There are three issues with the End.M.GTP4.E UAPI behavior:

(1) In the example, v4_mask_len = 32 and the src value is required but not
used.

seg6_mobile_v4_sa() builds the output IPv4 SA from two parts:

  sa_bits = min(v4_mask_len, 32)
  top sa_bits        from the inbound IPv6 SA
  low (32 - sa_bits) from src

With sa_bits = 32, all 32 bits of the IPv4 SA come from the inbound IPv6 SA
at bit offset v6_src_prefix_len, and no bit of src is part of the IPv4 SA.
The src "2001:db8:2::1" in the example is read and never used.

A required UAPI attribute that has no effect on the output cannot be
relaxed after merge, so this needs to be revised. Either v4_mask_len = 32
should not require src, or src should not be a required attribute.

(2) With v4_mask_len < 32, the low bits of the IPv4 SA that the inbound
packet does not carry come from src.

Configuration:

  src 2001:db8::a00:05cd:0:0   v4_mask_len 24
  v6_src_prefix_len 64        (default, as this attr is optional)

seg6_mobile_v4_sa() reads a 32-bit window from src at bit offset 64
(= v6_src_prefix_len), then replaces the top 24 bits with bits read from
the inbound IPv6 SA at the same offset.

  src bytes:    20 01 0d b8 00 00 00 00 0a 00 05 cd 00 00 00 00
                                        ^^^^^^^^^^^
                                        offset 64..95: 0a 00 05 cd

  Inbound 2001:db8:1::0a00:05ff:0:0 bytes:
                20 01 0d b8 00 01 00 00 0a 00 05 ff 00 00 00 00
                                        ^^^^^^^^
                                        offset 64..87: 0a 00 05

  IPv4 SA out = (top 24 bits from inbound) | (low 8 bits from src)

☆ ☆ ☆ ☆ ☆ ☆ ☆

### Aim 1:
Answer these from the End.M.GTP4.E text:
(a) How many issues with the End.M.GTP4.E UAPI behavior does it list?
(b) With v4_mask_len = 32, which src value in the example is read and never used?
(c) In the configuration for issue (2), what is the default v6_src_prefix_len?
### Aim 2:
Turn the paragraph of the End.M.GTP4.E text that starts "A required UAPI attribute" into a short bulleted list that keeps its main points.

### Source data:
☆ ☆ ☆ ☆ ☆ ☆ ☆

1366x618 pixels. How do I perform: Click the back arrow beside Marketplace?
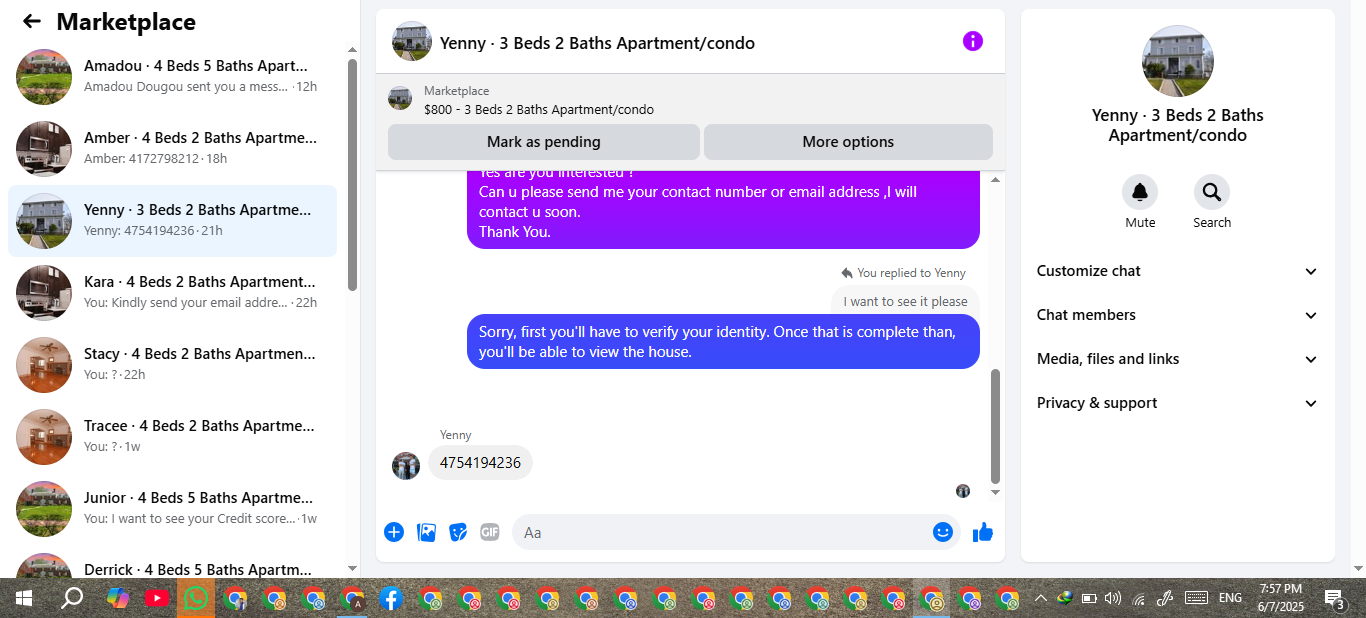pos(32,21)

☆ ☆ ☆ ☆ ☆ ☆ ☆

### Full response 1:
(a) Three.
(b) "2001:db8:2::1".
(c) 64.

### Full response 2:
- A required UAPI attribute that has no effect on the output cannot be relaxed after merge, so this needs revising.
- Fix options: v4_mask_len = 32 should not require src, or src should not be a required attribute.